異世界エルフに会いたくて
「巨乳のエルフに会いたい」
場所はファミレス。近くの席の男子学生が突然そう言い出した。
「異世界に行って巨乳の美人エルフといちゃいちゃしてえ……」
「現実逃避してんじゃねえ」
「ンなこと言っても宮本さんにフラれた事実は変わらねえんだよ」
「ンンンンン」
現実から逃げている男子学生がテーブルに突っ伏す。声からして、多分泣いている。同じテーブルの友達と思われる男子たちが、「そろそろ帰るぞ」と立ち上がった。
「今日はおごってやるから」
「すまねえ……」
男子学生たちが立ち去り、あとには空になった皿だけが残される。なんとなく見てしまっていた私は視線を元に戻して。
「異世界エルフ……ね。流行ってるの?」
「らしいね」
私の目の前にいるのは、最近仲良くなった橘さんだ。
「ああいうの読むとさ、都合良くとりあえず無条件で言語通じるよね。まあ通じずにあたふたしてても物語的には面白くないだろうけど」
「あと無双するね。あとはハーレム」
「するね。でも社会制度も価値観も何もかも違う国にいきなり来ても物語みたいにスムーズに行くわけないよね。絶対どこかで躓く。
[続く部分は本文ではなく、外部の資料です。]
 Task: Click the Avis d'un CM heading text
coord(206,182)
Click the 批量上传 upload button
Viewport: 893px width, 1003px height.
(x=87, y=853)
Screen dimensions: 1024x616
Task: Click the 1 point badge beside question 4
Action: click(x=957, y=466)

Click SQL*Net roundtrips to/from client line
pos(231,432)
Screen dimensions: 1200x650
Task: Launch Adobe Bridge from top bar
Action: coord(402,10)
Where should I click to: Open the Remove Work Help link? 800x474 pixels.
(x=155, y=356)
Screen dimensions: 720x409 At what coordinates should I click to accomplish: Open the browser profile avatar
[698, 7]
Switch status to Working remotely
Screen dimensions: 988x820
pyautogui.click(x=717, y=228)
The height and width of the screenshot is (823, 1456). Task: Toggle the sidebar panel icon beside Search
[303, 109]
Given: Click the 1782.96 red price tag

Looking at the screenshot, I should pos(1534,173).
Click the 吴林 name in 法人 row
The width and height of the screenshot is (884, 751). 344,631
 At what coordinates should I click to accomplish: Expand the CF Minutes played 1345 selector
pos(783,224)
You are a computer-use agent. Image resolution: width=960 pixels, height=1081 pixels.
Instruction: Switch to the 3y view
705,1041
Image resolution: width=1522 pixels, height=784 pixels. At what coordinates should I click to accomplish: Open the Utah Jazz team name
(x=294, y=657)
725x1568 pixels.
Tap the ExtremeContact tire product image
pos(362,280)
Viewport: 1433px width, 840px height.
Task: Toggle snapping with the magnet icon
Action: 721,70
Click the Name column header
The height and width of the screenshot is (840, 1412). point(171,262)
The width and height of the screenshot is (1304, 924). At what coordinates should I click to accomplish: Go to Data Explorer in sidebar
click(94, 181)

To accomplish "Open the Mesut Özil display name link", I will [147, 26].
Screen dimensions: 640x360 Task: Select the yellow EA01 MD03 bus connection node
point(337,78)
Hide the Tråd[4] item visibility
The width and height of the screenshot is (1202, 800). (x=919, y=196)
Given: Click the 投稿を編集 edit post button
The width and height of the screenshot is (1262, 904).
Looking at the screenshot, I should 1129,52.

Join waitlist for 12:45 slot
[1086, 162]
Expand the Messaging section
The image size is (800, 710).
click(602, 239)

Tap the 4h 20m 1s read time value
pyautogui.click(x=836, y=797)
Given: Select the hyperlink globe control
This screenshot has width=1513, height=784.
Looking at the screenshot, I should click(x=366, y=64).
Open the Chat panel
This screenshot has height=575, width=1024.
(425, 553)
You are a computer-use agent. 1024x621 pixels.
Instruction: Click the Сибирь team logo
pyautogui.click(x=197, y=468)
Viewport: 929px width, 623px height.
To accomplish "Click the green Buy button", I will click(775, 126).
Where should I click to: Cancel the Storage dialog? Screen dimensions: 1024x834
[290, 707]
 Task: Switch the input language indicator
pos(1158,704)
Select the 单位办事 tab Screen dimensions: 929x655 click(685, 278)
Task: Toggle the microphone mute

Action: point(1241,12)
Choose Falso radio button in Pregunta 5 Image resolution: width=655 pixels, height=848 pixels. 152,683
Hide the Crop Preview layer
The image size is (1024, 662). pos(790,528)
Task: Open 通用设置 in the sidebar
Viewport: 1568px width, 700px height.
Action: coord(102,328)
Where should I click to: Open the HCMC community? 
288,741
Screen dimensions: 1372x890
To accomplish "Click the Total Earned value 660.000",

私の国でも似たようなの流行ってたよ。機械文明が発達した世界に行って魔法で無双するの」
「そういうの、好き?」
「好きだったね……昔は。自分だって異世界に行ったらなんかすごいことできるって思ってたよ」
ドリンクのストローを吸い、中身がなくなりかけているとき特有のズコココという音がする。
「現実はねえ……うまくいかないね。戸籍もないし、日雇いで生活できるだけマシかな……」
そういう橘さんの髪から、人にしてはえらく鋭い耳が覗いていた。